For 20 years, my speeches and writing have been heavily oriented towards time--amount of instruction. I have made a big deal that schools with longer school days tend to do better as do countries with longer school years; that summer school programs increase achievement as do many after school programs; that snow days lower school achievement, as do student absences; that extended school years and all-day kindergartens work; that classrooms differ in how much instruction they provide and that these differences are related to student learning, and that guiding teachers to use time better improves achievement.

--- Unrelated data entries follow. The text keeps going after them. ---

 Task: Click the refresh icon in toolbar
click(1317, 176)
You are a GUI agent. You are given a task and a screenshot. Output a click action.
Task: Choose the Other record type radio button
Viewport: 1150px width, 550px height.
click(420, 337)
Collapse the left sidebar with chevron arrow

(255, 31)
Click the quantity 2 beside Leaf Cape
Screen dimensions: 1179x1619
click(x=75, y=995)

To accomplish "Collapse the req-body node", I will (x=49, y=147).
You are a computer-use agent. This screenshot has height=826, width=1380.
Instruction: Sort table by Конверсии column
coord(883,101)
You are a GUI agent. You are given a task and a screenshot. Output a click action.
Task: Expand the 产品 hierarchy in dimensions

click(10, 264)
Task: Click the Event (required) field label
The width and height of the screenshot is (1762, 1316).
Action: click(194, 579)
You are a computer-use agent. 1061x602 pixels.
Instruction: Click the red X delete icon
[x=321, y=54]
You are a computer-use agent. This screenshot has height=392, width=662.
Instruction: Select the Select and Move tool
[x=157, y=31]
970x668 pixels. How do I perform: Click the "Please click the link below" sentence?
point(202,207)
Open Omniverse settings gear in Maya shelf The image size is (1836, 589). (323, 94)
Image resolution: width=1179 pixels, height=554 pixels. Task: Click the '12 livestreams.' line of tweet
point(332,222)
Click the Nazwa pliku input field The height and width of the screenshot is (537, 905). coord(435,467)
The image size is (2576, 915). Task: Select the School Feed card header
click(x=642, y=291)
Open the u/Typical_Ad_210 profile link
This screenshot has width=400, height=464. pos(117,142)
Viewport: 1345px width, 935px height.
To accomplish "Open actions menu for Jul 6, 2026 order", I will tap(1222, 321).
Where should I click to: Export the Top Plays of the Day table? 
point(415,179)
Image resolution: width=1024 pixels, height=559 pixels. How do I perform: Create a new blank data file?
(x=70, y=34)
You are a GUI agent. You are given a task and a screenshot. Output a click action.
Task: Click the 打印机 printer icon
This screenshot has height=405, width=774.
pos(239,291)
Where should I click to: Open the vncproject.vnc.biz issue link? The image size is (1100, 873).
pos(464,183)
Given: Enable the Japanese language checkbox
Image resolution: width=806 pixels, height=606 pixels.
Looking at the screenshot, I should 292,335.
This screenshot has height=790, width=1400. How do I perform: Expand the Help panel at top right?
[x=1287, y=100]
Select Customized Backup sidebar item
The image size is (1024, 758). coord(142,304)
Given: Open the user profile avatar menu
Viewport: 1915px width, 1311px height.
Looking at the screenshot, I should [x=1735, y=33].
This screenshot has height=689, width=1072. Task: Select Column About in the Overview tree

A policymaker recently pointed out to me that increases in time don't always work. Specifically, studies of the NCLB-required after school programs show few learning gains. Or, the Reading First evaluation: RF teachers increased literacy teaching by about 10 minutes per day, but their kids did no better in comprehension. Studies of reading interventions for middle school and high school, that provided a reading class, didn't really work either, or not very much anyway.
Have I been wrong about time? I don't think so. From the very beginning of such research, it has been apparent that the students have to be engaged in learning during the time that is allotted. I visited a school recently where the children were ignoring the teachers (running around, throwing things, etc.). Extending the day with those teachers wouldn't raise reading achievement, because there would likely be no additional teaching added. Time increases tend to work because most teachers aren't struggling as much as those two. Mark Dynarski's work on after school programs suggests that those NCLB programs didn't do well, because they have not necessarily added much teaching.
Trading time isn't so effective either. What I mean by that is that, all things being equal, you'll be better off having students attend an extra reading class, rather than a reading class that substitutes for another academic class. Some of those intervention programs that are conferring a small advantage when they are taking the place of other academic experience, but they likely would confer a somewhat larger benefit if they were adding time rather than just replacing it.
How many more minutes does it take to give a learning advantage? In the Reading First study 10 minutes a day didn't have an impact. Now maybe these teachers weren't really teaching, but what if they were? My own personal reading of research says that fewer than 30 additional hours of teaching sometimes helps and sometimes does not (more often the latter); more than 30 hours and the burden shifts (it's still a mixed bag, but more advantages are seen; and when the numbers climb into the 50-100 extra hours, it is pretty rare that gains aren't seen).
One last thought: the reason those interventions may not look like they are working could be that the tests used in the studies aren't sufficiently sensitive to pick up the gains. Imagine a 9th grader in a special reading program. He is reading at a third grade level at the beginning of the year and a fifth grade level by the end. That means he is still 5 years behind, and it is quite possible that he is still testing at the bottom of the scale on the high school test (he learned, but not enough to be noticed by the test). Perhaps interventions with older students need to use multiple evaluation instruments, including out-of-level tests, to be sure that we are really identifying gains.).
(I've come to believe that those middle school and high school interventions may have boosted achievement more than the studies could show, because if you move an older student from a 3rd to a 4th grade reading level that will not necessarily be captured by a high school reading assessment).